The Ninth in a Series of Sermons on John's Epistles

I think it safe to say that most people would identify “love one another” as the primary ethical teaching of Christianity.  No doubt, the love of neighbor is an apt summary of those things required by the second table of the law (commandments 5-10).  Jesus even spoke this way in Matthew 22 when he summarizes the law.  But whenever the Bible directs us to love our neighbor, we must never forget that the context for this commandment is always God’s prior love for us.  As the Apostle John puts it in verse 10, of the fourth chapter of his first epistle, “In this is love, not that we have loved God but that he loved us and sent his Son to be the propitiation for our sins.”  It is because of God’s prior love for us–a love which moved God to send his son to suffer and die to take away the guilt of our sins–that we, in turn, are to love our neighbors.  The indicative–the gospel, i.e., what God does for us in Christ–must be properly related to the imperative–the necessity of obeying God’s commands.  Understanding this distinction is vital if we are to make full sense of 1 John and the Apostle’s stress upon the necessity of obeying the commandments of God, specifically the command to love others as we would ourselves.

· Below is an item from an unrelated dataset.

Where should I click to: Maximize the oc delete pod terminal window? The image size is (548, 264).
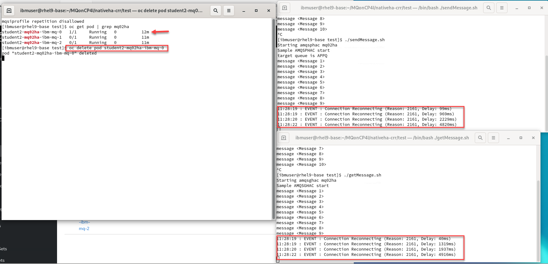click(256, 11)
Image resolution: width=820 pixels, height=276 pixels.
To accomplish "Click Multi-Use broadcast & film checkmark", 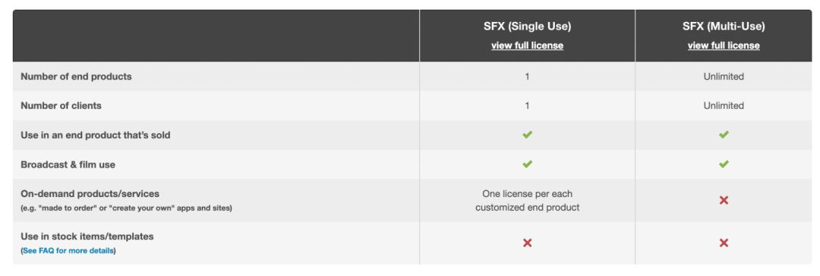I will [x=724, y=164].
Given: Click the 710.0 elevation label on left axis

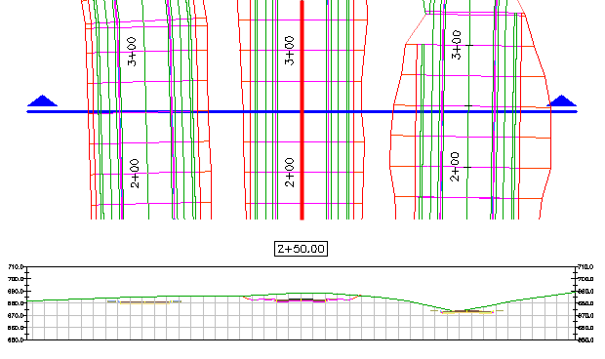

We continue our series on the Epistles of John.  As we have seen throughout this series, understanding the specific historical circumstances which prompted John to write these epistles is essential if we are to understand why John addresses the particular topics in the way that he does.  These three epistles of John most likely were written late in the first century to Christians throughout Asia Minor (in and near the city of Ephesus), where John was an elderly man and the last living apostle.  

Having composed his gospel (likely a year or so earlier), John must now respond to a group of false teachers who had departed from the faith, having supposedly gained insight into the secret teachings of Jesus.  Having imbibed from what John calls the spirit of antichrist (a form of proto-Gnosticism), these individuals were denying that Jesus was God manifest in the flesh.  While affirming that Jesus is truly God, the false teachers also affirmed that Jesus merely took the form of a human–explaining his physical appearance as recounted in the gospels.  This fully divine but not truly human Jesus, flies directly in the face of everything John had taught in his gospel, which depicts Jesus as the eternal word manifest in the flesh.  The denial of Jesus’ human nature poses a great threat to the church, which explains why John opens this epistle with the declaration that he himself had seen Jesus in the flesh, that he had heard Jesus preach, and that he had even seen Jesus perform miracles.  Jesus was no docetic phantom without flesh, blood, and bones.  Jesus is God manifest in the flesh.  As we have seen, to deny Christ’s true human nature is to deny Christianity.  It is to embrace the spirit of antichrist.